# Exercise directions:
Your response should consist solely of the records, written out exactly.

[Excerpts from a dataset]
· · · · · · ·
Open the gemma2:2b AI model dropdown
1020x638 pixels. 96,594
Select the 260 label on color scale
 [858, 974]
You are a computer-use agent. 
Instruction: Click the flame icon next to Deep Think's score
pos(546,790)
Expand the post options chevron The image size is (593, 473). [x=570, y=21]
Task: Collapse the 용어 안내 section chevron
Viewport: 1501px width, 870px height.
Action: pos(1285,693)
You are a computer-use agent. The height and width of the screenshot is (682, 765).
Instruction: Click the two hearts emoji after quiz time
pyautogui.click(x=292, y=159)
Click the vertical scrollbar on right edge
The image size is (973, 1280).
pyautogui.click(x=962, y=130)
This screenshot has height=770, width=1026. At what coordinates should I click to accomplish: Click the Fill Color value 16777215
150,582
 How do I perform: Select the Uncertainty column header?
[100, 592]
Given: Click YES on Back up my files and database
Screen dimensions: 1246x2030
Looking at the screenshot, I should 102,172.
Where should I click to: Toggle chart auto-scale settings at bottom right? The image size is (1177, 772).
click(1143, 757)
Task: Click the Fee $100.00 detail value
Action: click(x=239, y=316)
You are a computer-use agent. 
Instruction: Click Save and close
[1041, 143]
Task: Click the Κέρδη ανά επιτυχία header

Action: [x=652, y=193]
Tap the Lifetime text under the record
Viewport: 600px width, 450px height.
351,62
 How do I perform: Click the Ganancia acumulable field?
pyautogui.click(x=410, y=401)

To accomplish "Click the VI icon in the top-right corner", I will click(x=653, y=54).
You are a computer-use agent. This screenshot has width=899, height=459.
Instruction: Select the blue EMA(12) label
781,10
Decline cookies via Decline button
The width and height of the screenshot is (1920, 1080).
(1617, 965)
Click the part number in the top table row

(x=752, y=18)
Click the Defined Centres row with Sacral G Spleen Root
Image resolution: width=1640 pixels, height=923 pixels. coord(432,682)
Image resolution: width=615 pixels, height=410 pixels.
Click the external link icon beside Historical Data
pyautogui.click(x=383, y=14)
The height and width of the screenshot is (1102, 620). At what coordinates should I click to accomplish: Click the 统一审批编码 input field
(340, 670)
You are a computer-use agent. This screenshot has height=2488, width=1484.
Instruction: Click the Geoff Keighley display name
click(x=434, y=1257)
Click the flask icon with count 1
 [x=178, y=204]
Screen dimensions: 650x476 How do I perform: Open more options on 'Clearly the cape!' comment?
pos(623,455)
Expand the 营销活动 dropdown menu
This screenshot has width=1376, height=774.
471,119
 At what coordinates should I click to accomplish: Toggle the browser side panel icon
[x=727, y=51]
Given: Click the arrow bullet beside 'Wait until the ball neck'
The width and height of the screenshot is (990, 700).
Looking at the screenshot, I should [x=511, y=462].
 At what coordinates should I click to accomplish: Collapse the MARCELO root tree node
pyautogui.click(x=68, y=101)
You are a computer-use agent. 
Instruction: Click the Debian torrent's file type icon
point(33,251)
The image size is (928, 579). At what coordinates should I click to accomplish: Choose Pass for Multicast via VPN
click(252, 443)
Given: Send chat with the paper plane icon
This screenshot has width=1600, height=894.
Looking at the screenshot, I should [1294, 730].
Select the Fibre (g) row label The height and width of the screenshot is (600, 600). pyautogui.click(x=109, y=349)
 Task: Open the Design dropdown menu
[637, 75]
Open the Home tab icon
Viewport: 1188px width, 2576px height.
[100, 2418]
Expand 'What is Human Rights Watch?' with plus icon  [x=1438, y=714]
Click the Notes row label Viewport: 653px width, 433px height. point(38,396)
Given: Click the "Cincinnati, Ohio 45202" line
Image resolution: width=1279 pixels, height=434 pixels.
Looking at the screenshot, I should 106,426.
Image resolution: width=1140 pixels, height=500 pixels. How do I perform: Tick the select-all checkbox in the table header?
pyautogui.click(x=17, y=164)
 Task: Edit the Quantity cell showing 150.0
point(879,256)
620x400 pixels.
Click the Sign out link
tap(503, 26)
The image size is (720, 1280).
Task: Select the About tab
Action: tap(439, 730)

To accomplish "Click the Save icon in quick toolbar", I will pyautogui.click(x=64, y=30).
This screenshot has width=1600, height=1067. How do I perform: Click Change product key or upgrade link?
· · · · · · ·
# Answer:
Open the gemma2:2b AI model dropdown
1020x638 pixels. 96,594
Select the 260 label on color scale
 [858, 974]
You are a computer-use agent. 
Instruction: Click the flame icon next to Deep Think's score
pos(546,790)
Expand the post options chevron The image size is (593, 473). [x=570, y=21]
Task: Collapse the 용어 안내 section chevron
Viewport: 1501px width, 870px height.
Action: pos(1285,693)
You are a computer-use agent. The height and width of the screenshot is (682, 765).
Instruction: Click the two hearts emoji after quiz time
pyautogui.click(x=292, y=159)
Click the vertical scrollbar on right edge
The image size is (973, 1280).
pyautogui.click(x=962, y=130)
This screenshot has height=770, width=1026. At what coordinates should I click to accomplish: Click the Fill Color value 16777215
150,582
 How do I perform: Select the Uncertainty column header?
[100, 592]
Given: Click YES on Back up my files and database
Screen dimensions: 1246x2030
Looking at the screenshot, I should 102,172.
Where should I click to: Toggle chart auto-scale settings at bottom right? The image size is (1177, 772).
click(1143, 757)
Task: Click the Fee $100.00 detail value
Action: click(x=239, y=316)
You are a computer-use agent. 
Instruction: Click Save and close
[1041, 143]
Task: Click the Κέρδη ανά επιτυχία header

Action: [x=652, y=193]
Tap the Lifetime text under the record
Viewport: 600px width, 450px height.
351,62
 How do I perform: Click the Ganancia acumulable field?
pyautogui.click(x=410, y=401)

To accomplish "Click the VI icon in the top-right corner", I will click(x=653, y=54).
You are a computer-use agent. This screenshot has width=899, height=459.
Instruction: Select the blue EMA(12) label
781,10
Decline cookies via Decline button
The width and height of the screenshot is (1920, 1080).
(1617, 965)
Click the part number in the top table row

(x=752, y=18)
Click the Defined Centres row with Sacral G Spleen Root
Image resolution: width=1640 pixels, height=923 pixels. coord(432,682)
Image resolution: width=615 pixels, height=410 pixels.
Click the external link icon beside Historical Data
pyautogui.click(x=383, y=14)
The height and width of the screenshot is (1102, 620). At what coordinates should I click to accomplish: Click the 统一审批编码 input field
(340, 670)
You are a computer-use agent. This screenshot has height=2488, width=1484.
Instruction: Click the Geoff Keighley display name
click(x=434, y=1257)
Click the flask icon with count 1
 [x=178, y=204]
Screen dimensions: 650x476 How do I perform: Open more options on 'Clearly the cape!' comment?
pos(623,455)
Expand the 营销活动 dropdown menu
This screenshot has width=1376, height=774.
471,119
 At what coordinates should I click to accomplish: Toggle the browser side panel icon
[x=727, y=51]
Given: Click the arrow bullet beside 'Wait until the ball neck'
The width and height of the screenshot is (990, 700).
Looking at the screenshot, I should [x=511, y=462].
 At what coordinates should I click to accomplish: Collapse the MARCELO root tree node
pyautogui.click(x=68, y=101)
You are a computer-use agent. 
Instruction: Click the Debian torrent's file type icon
point(33,251)
The image size is (928, 579). At what coordinates should I click to accomplish: Choose Pass for Multicast via VPN
click(252, 443)
Given: Send chat with the paper plane icon
This screenshot has width=1600, height=894.
Looking at the screenshot, I should [1294, 730].
Select the Fibre (g) row label The height and width of the screenshot is (600, 600). pyautogui.click(x=109, y=349)
 Task: Open the Design dropdown menu
[637, 75]
Open the Home tab icon
Viewport: 1188px width, 2576px height.
[100, 2418]
Expand 'What is Human Rights Watch?' with plus icon  [x=1438, y=714]
Click the Notes row label Viewport: 653px width, 433px height. point(38,396)
Given: Click the "Cincinnati, Ohio 45202" line
Image resolution: width=1279 pixels, height=434 pixels.
Looking at the screenshot, I should 106,426.
Image resolution: width=1140 pixels, height=500 pixels. How do I perform: Tick the select-all checkbox in the table header?
pyautogui.click(x=17, y=164)
 Task: Edit the Quantity cell showing 150.0
point(879,256)
620x400 pixels.
Click the Sign out link
tap(503, 26)
The image size is (720, 1280).
Task: Select the About tab
Action: tap(439, 730)

To accomplish "Click the Save icon in quick toolbar", I will pyautogui.click(x=64, y=30).
This screenshot has width=1600, height=1067. How do I perform: Click Change product key or upgrade link?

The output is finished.